The artist prefers working in his underwear
In 1980, Lorin Labardee answered an artist call at the Minneapolis Institute of Art. His entry was a humorous take on cedar wood tourist tchotchkes. It was his first group exhibition. During a furniture seminar at the Rhode Island School of Design under Tage Frid, Mr. Labardee realized he much preferred drawing to woodworking and switched to two dimensional media.
In 1982 Mr. Labardee enrolled in a series of photography classes under Harold Jones at the University of Arizona. His How To Make a Sandwich project was selected for the UA Fine Arts Department collection. Mr. Labardee's first solo show, The White Dove-Color and Wonder documented the historic Mission San Xavier del Bac in Tucson, Arizona.
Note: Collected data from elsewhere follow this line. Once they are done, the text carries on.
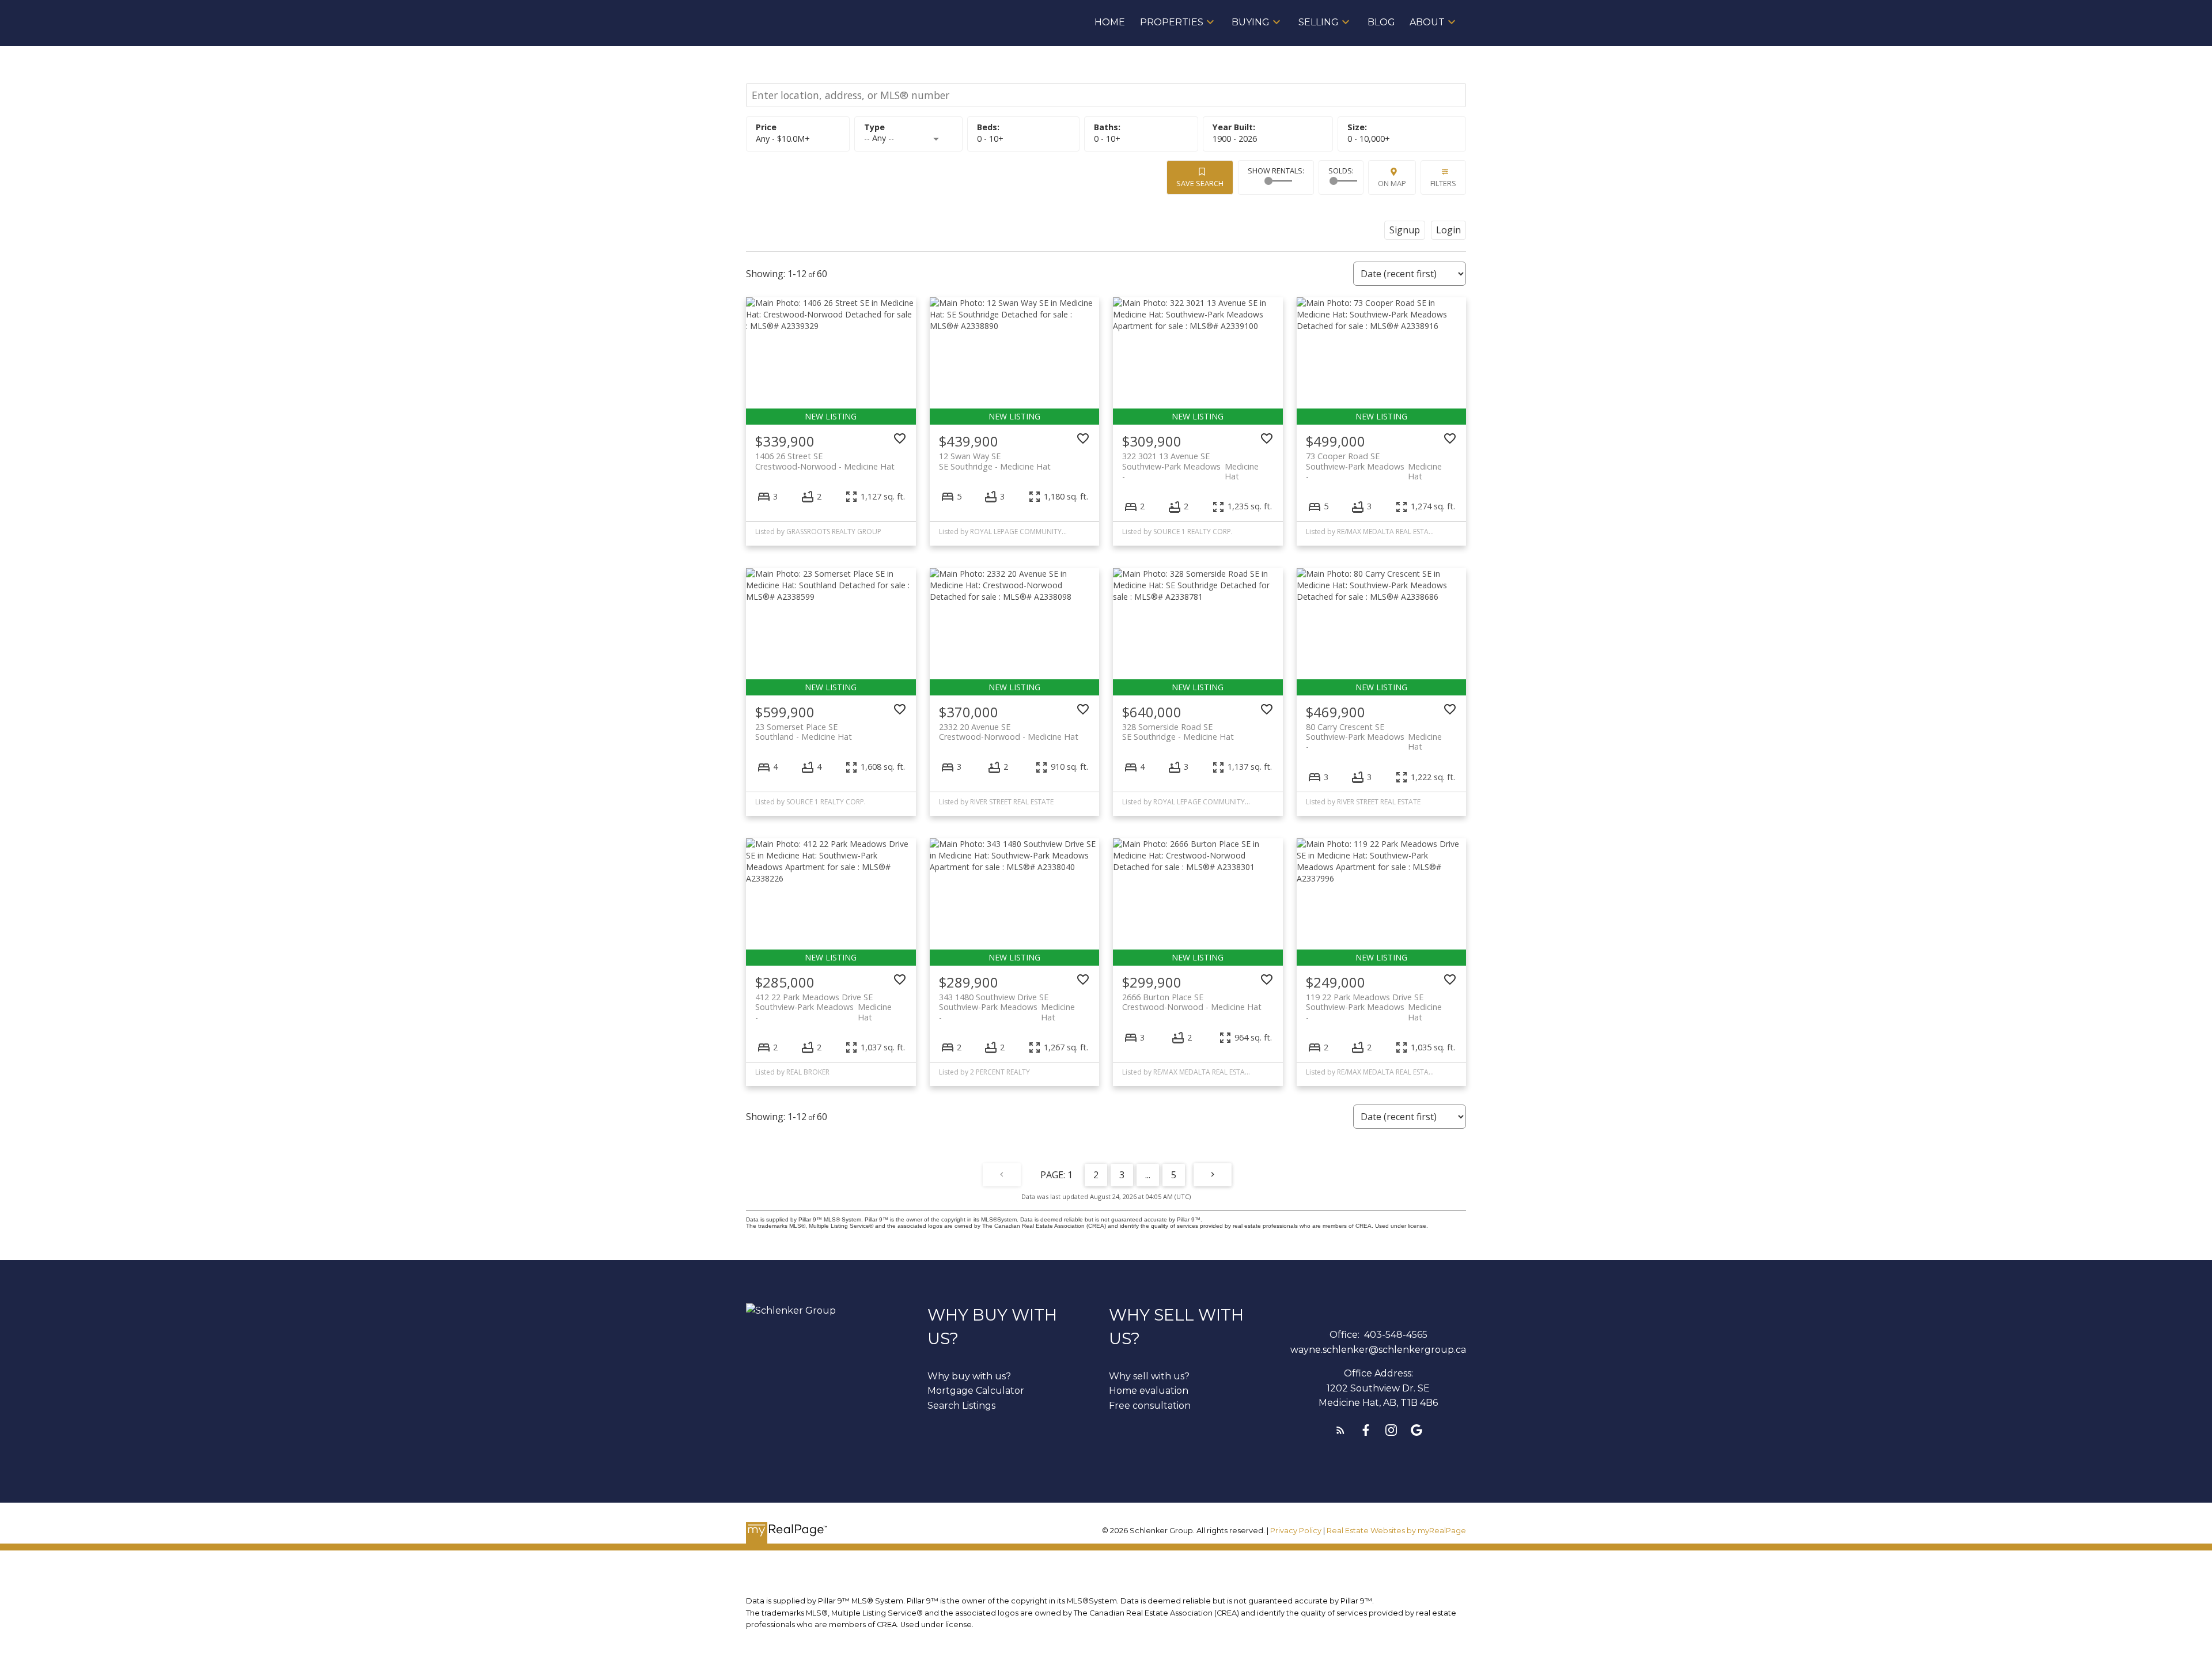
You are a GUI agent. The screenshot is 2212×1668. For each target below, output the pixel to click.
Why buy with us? (969, 1376)
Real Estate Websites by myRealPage (1396, 1530)
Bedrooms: (990, 138)
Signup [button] (1404, 230)
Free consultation (1150, 1405)
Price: (783, 138)
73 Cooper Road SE (1374, 461)
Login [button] (1448, 230)
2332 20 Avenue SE (1008, 731)
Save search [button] (1200, 183)
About (1427, 22)
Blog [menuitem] (1381, 22)
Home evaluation (1148, 1390)
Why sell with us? (1149, 1376)
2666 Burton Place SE (1192, 1002)
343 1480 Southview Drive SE (1007, 1002)
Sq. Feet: (1368, 138)
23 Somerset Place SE (803, 731)
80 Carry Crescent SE (1374, 731)
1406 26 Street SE (825, 461)
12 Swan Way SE (995, 461)
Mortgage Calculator (975, 1390)
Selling (1318, 22)
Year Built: (1235, 138)
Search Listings (961, 1405)
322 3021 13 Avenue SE (1190, 461)
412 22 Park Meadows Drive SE (823, 1002)
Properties (1171, 22)
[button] (1340, 1430)
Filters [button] (1443, 183)
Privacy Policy (1295, 1530)
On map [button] (1392, 183)
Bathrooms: (1107, 138)
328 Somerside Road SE (1178, 731)
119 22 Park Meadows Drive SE (1374, 1002)
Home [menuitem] (1109, 22)
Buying (1251, 22)
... (1147, 1174)
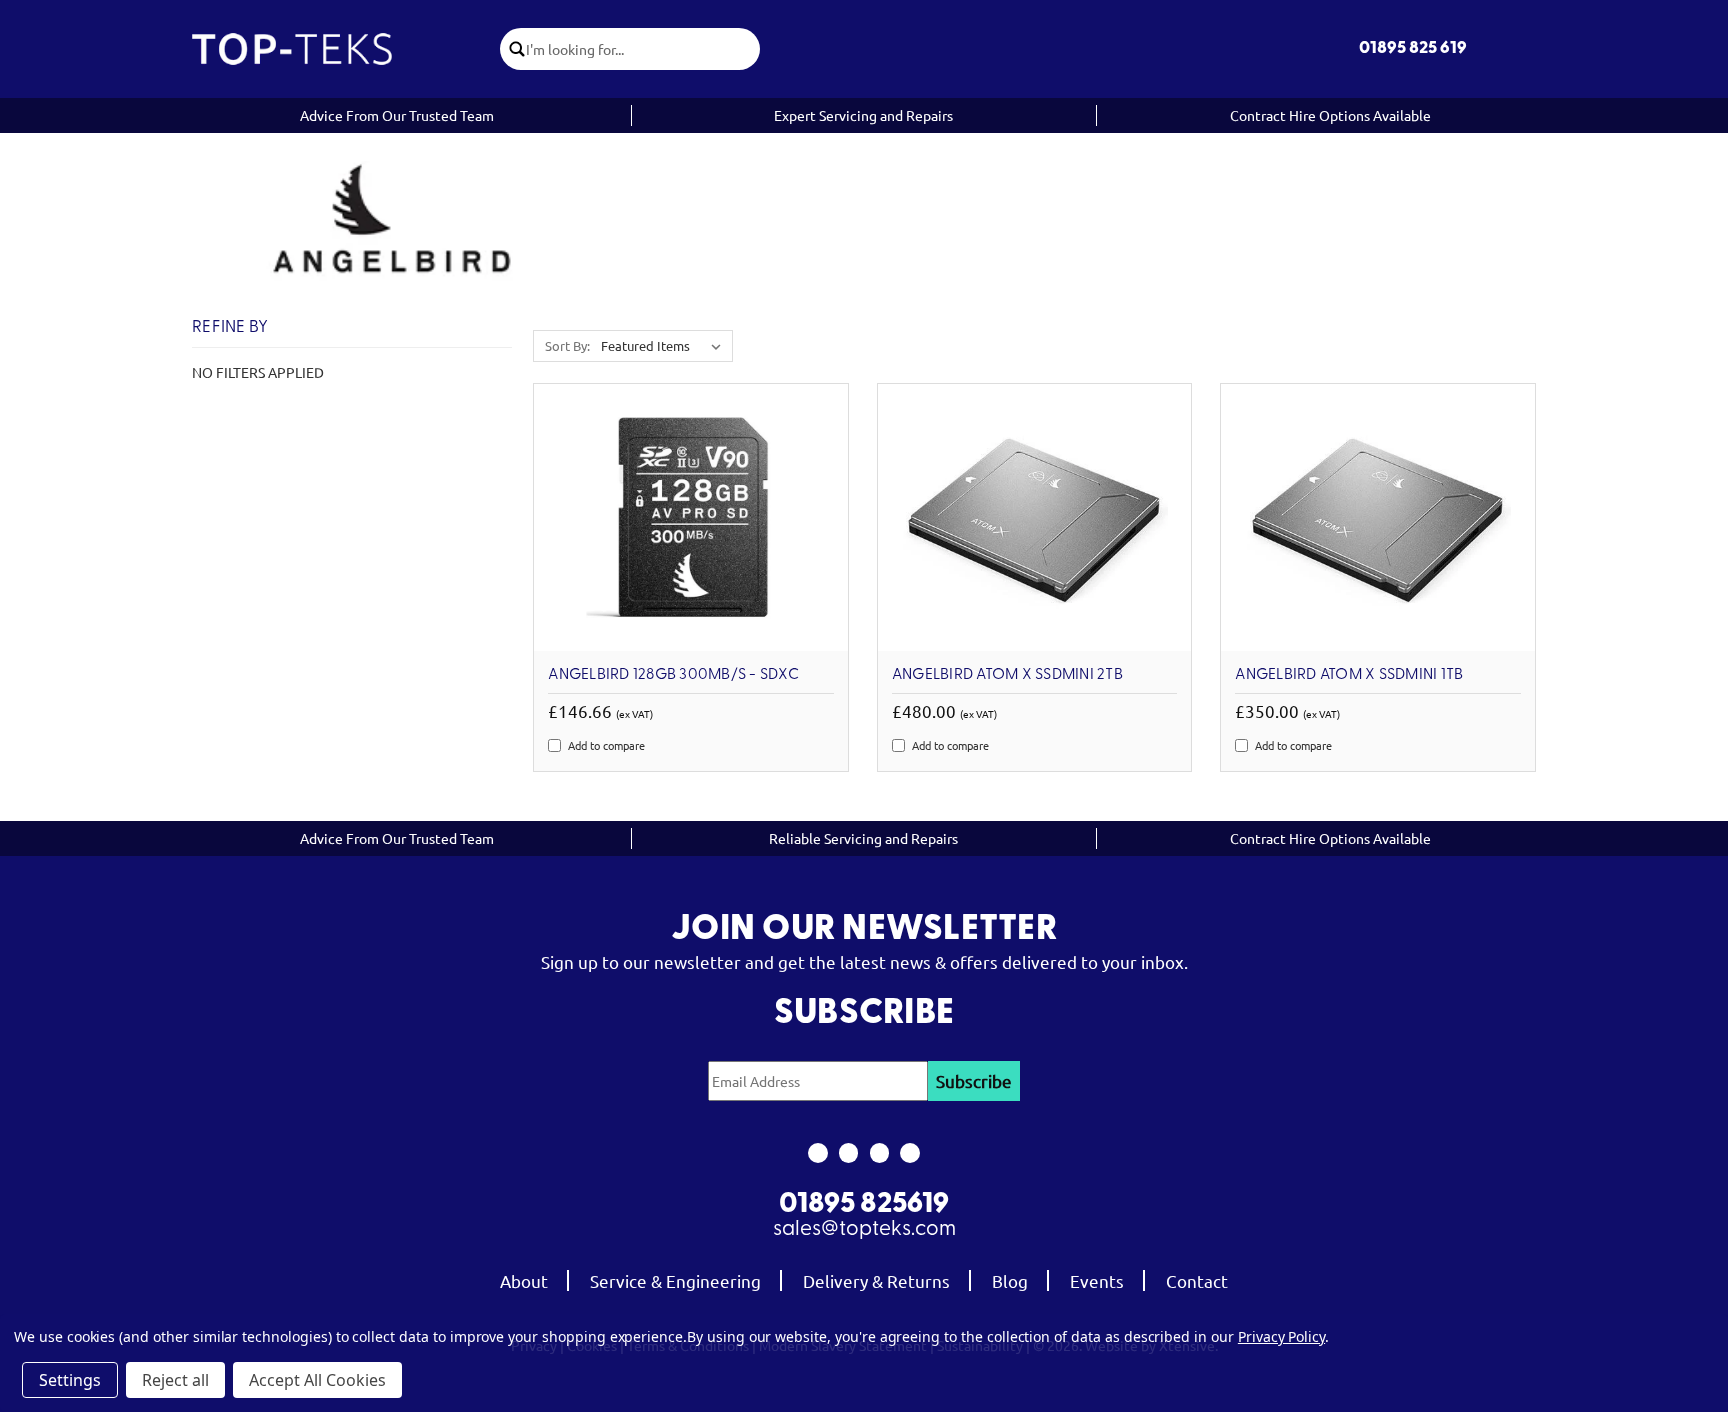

After studying with Craig Cully, a fine arts associate professor at NMSU, Mr. Labardee switched to painting. Mr. Labardee’s one-person show at the Joel Valdez Main Library, Encyclopedia of Hats featured over 30 highly realistic portraits on scavenged book covers.
Mr. Labardee has exhibited throughout the United States. He has received financial support from the Arts Foundation for Tucson, the Arizona Commission on the Arts and Penland School of Crafts. He has worked as an arts educator for the Arts Foundation of Tucson and Southern Arizona and Casa de los Ninos.
Labardee's recent work borrows techniques from Gerhardt Richter and Agnes Martin – grids of layered paint that spotlight vintage mid-century modern iconography – imagery suffuse with the unbridled hubris of rampant consumerism and greed still dominant today.
Artist Statement
Lorin Labardee’s work is impious, irreverent, dark and delicious. “It’s grim out there; I make fun,”
In his collages and acrylic paintings, Lorin Labardee stitches grids and patterns with heavy doses of dark humor and irony that beckon the viewer to look closer and then wrap themselves in the comfort of confrontation whenever the current climate pulls one toward ennui and melancholy.
Labardee was born in 1951 and has first hand knowledge of the postwar era. It serves as the foundation for this work. He adores the symbolism and energy of the 1950s and early 60s. He borrows and steals that iconography to great effect. In both collage and acrylic paint he weaves warm blankets viewers use to cloak themselves against the ill winds that blow in today's political climate.
Labardee’s representations from the fifties and sixties feel fresh and ingenuous, displaying little of the polish and artifice endemic in today’s media universe; ideal and ripe for adaptation to his larger purpose.
The endless winter that blankets our cultural landscape cares little for innocence while elevating opportunism and exploitation to new levels of normalcy. Labardee’s work challenges these false mythologies of American cultural life including: the consumerist messaging of postwar American advertising, jingoist news media coverage and simplistic.